In response to daily post’s one-word prompt : Automatic
During my years in teaching, one thing I found kids had difficulty learning is the multiplication table. I could never understand why such a simple thing gave my pupils so much grief.
I told them, ‘do not make it boring, try to learn it a bit differently. For instance if you are learning five times table. challenge yourself by skipping, instead of five times one to twelve in order, you learn by five times six or five times three. In the beginning you will make mistakes but keep challenging yourself to a point, when the answer is at the tip of your tongue, you don’t even have to think. It will become automatic.’
Rote memory is boring, children esp. young ones get fed up when they make a mistake, they tend to give up. Learning something should be fun, not tedious.
The same things go for spelling where one must think phonetically. If they think about the sounds in each word, they might still spell a word wrong but they won’t try to spell a word with an ‘R’, sound by starting with a ‘T’.

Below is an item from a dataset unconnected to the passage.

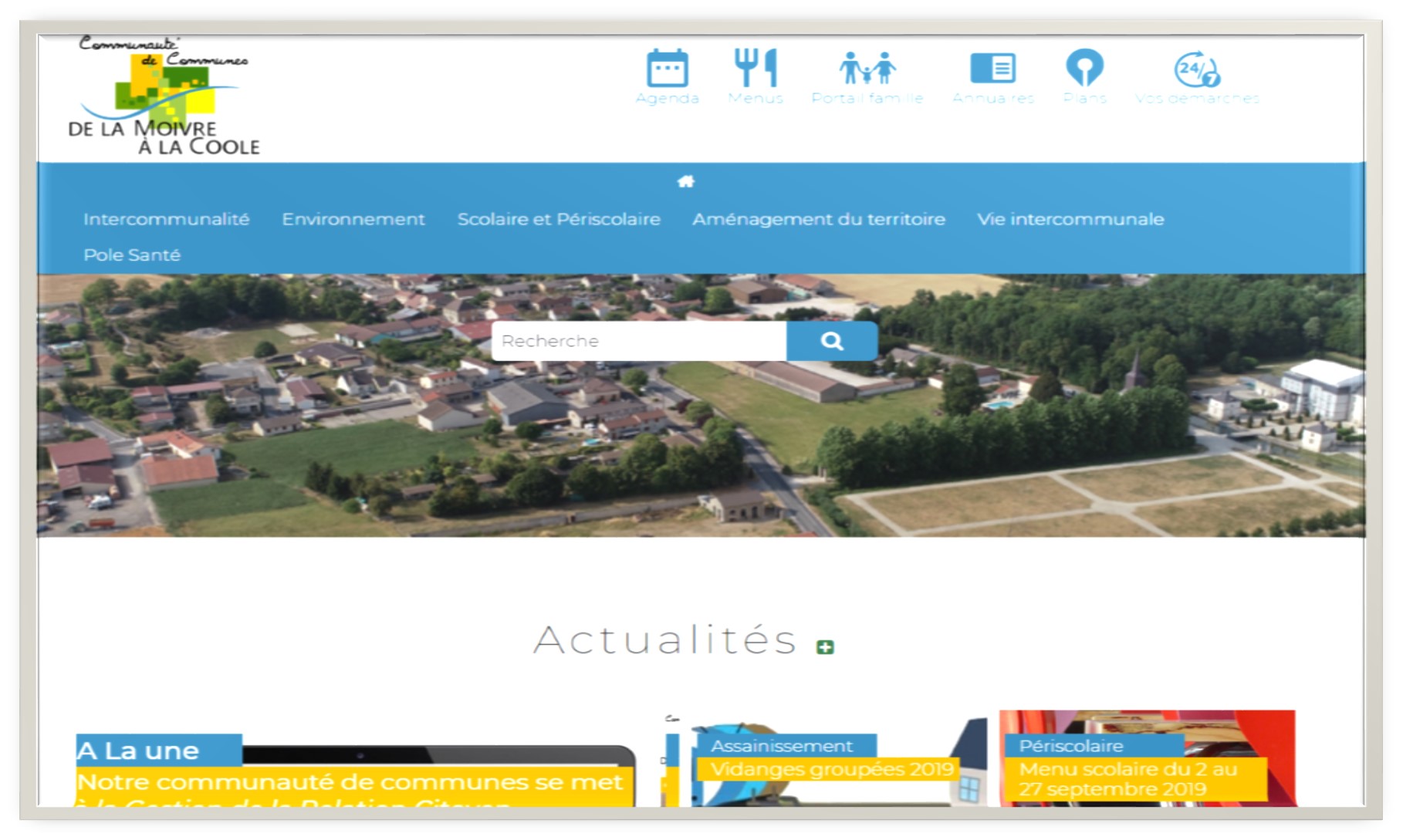Viewport: 1403px width, 840px height.
Task: Expand the Aménagement du territoire menu
Action: pos(820,219)
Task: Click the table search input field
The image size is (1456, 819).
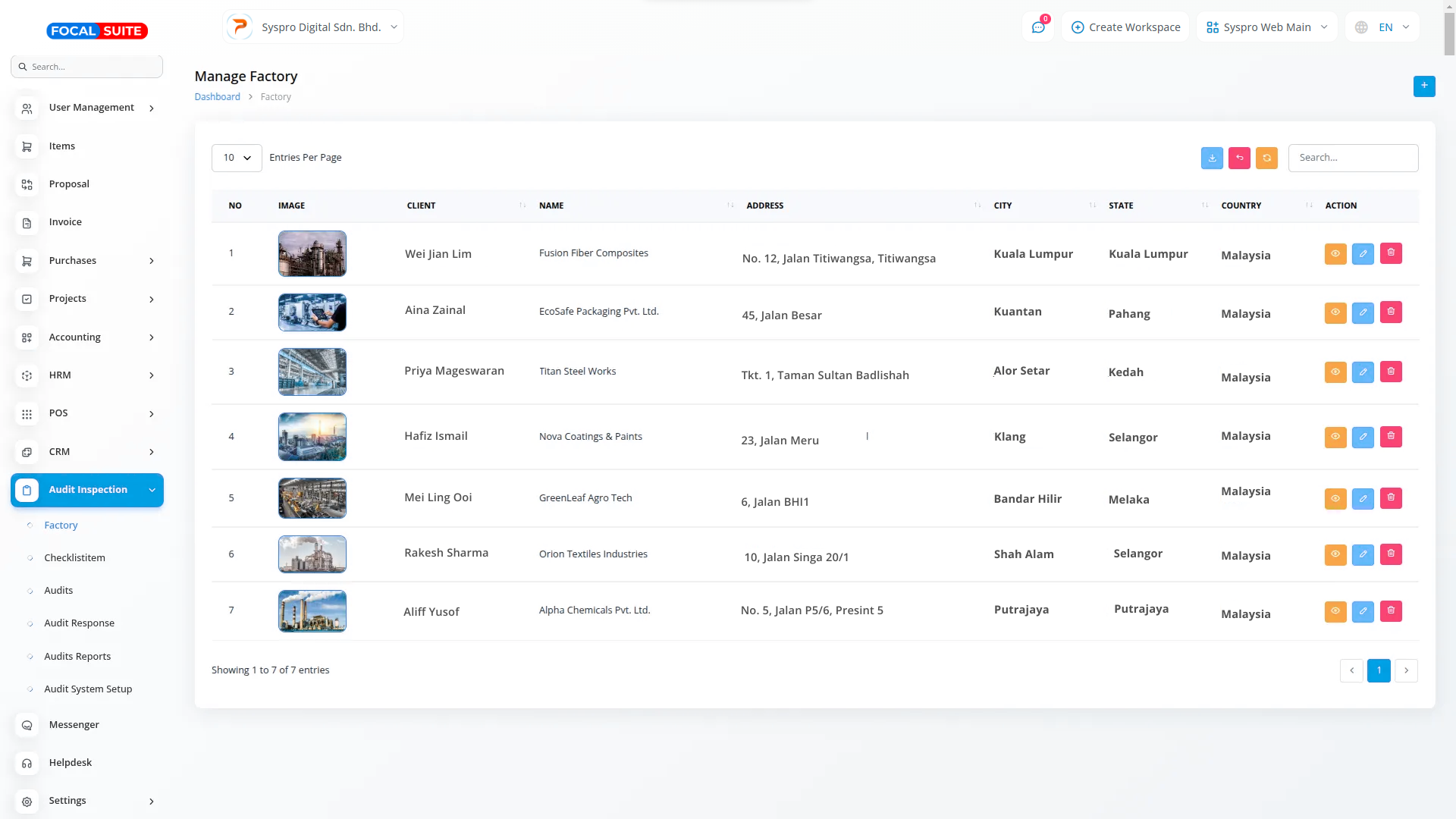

Some mothers of my kids spent over an hour teaching their kids how to spell twenty words from Saturday to Friday. I can’t imagine learning to spell twenty words every day for an hour. It reduces the motivation of the kids, as a result they cannot even spell simple words correctly.
When I was in lower grades the nuns used the method of teaching where they gave us less time to learn spelling and multiplication tables. In multiplication we were allowed to look at the table three or four times, after the time was up, they did not tell us to recite the tables from one to twelve, but they would test us by asking us five times twelve, or five times six, until they covered the whole thing. It made us concentrate and because one particular kid was not expected to recite the whole thing but all of us were given a chance to see who was doing better. We competed against each other, until we didn’t have to think but unconsciously knew the answer. It’s a fun way of learning and no one is stressed out.
Spelling is different, it deals with letters and sounds, so kids must know the sound of each letter to be able to learn how to spell correctly. I’m not in favor of grinding the word in their brain, which instantly makes them hate it.
Grinding works for Nadal when he plays tennis, it works for him, not because there was any tactics involved but he stays at the back of the court hitting the ball time after time, until his opponent tries the same thing and fails, for he’s simply bored and loses energy to keep it up.
Learning multiplication tables is hard when you use the grinding method. It’s boring, time consuming and the brain simply thinks it’s irrelevant to our goal, therefore filters it, the result one doesn’t know the all important multiplication tables!